Do the drag slicks help or hurt Tesla's performance times?
The Tesla Plaid Channel owns a Tesla Model S Performance that it picked up last year. It also just placed an order for the Model S Plaid. If you're interested in Tesla track time, the channel has you covered, with new races every week.
This week, it shares 15 new passes to compare different tires. The Tesla owner says he picked up a set of lightweight 19”x10” rims for some Mickey Thompson Street SS Drag Radials last year for the Model S. After testing them on the car, he learned that they actually slow it down a touch due to the weight and rolling resistance. Plus, the stock Michelins don't typically have an issue with traction in good conditions.
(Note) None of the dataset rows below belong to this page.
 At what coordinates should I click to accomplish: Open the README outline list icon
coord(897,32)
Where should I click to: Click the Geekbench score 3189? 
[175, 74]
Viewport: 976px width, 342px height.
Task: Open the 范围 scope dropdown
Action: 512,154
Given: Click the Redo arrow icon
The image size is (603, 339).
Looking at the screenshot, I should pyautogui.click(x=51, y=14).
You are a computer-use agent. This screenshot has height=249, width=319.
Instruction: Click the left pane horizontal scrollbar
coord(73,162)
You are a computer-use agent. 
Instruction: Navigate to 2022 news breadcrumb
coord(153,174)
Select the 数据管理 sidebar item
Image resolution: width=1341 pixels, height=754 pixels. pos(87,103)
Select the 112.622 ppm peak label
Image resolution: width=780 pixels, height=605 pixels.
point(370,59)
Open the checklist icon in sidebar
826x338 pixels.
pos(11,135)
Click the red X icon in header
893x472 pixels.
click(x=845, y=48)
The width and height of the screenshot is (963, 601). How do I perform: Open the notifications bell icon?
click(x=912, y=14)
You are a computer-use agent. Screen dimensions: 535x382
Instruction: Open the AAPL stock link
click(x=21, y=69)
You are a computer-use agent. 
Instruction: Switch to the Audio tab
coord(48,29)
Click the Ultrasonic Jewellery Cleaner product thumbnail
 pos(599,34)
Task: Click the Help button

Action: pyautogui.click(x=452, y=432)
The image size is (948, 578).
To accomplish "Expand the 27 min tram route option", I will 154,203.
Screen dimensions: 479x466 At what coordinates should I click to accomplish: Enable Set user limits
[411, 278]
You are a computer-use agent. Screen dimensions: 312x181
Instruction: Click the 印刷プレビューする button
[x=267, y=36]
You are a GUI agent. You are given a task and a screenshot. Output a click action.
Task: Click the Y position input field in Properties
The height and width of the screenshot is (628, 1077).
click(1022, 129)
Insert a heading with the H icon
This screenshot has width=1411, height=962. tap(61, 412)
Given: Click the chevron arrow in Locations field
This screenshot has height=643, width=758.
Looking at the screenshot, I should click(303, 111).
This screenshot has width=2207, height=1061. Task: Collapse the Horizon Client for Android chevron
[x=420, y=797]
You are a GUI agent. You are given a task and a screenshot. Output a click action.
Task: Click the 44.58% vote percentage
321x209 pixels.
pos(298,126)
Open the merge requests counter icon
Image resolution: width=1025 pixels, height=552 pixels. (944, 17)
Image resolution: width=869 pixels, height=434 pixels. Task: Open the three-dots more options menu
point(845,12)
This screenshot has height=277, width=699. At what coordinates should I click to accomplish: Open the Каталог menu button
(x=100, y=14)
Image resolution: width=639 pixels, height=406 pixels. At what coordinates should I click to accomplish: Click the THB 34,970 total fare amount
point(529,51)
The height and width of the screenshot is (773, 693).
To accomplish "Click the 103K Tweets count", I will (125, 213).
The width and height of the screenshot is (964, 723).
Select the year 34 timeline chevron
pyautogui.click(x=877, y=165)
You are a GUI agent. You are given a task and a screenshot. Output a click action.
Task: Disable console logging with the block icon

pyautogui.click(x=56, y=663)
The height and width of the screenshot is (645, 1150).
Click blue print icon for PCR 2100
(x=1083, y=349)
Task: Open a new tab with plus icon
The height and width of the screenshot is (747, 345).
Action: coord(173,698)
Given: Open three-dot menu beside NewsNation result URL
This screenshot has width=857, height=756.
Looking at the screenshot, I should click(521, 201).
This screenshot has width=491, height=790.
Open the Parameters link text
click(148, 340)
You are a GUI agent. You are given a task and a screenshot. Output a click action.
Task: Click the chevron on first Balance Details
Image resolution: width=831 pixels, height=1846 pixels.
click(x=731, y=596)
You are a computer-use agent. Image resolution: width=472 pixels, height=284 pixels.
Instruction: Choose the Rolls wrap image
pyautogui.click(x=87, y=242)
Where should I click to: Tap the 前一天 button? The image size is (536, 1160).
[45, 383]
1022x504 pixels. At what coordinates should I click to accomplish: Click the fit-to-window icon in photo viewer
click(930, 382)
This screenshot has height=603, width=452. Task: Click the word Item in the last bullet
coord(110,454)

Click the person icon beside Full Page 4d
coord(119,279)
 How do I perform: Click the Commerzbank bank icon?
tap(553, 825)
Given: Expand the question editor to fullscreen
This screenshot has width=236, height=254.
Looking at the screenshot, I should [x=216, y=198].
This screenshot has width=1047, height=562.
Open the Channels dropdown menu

With that said, Tesla's recent software updates adds at least 50 horsepower to the car, in addition to the new 'Cheetah Stance.' Interestingly, with launch mode on, this Tesla owner lost traction on occasion, which resulted in slower times. Perhaps the Mickey slicks will marry well with the updated software?
In order to find out, he ran six passes with the slicks and eight passes with the stock Michelins. In addition, the Model S owner spoke with the Mickey Thompson tech team about the recommended psi for the slicks based on vehicle weight. They told him the range was 16 to 20 psi. However, he felt the tires were mushy and under-inflated at 18 psi, so he cranked them up to 25 psi and pulled off one outstanding run.
In the end, the passes with the slicks proved inconsistent. The traction control light flashed from time to time, which he's never experienced with the Michelins on. Some trap speeds were under 100 mph, which is never the case with the stock tires.
Since Tesla's issues at the track are almost never due to traction, the slicks are probably not worth it. However, that may not be the case with the Model S Plaid. We'll have to wait and see. The early Model S prototype wore massive rubbers, but that's not what appears to be on the production car.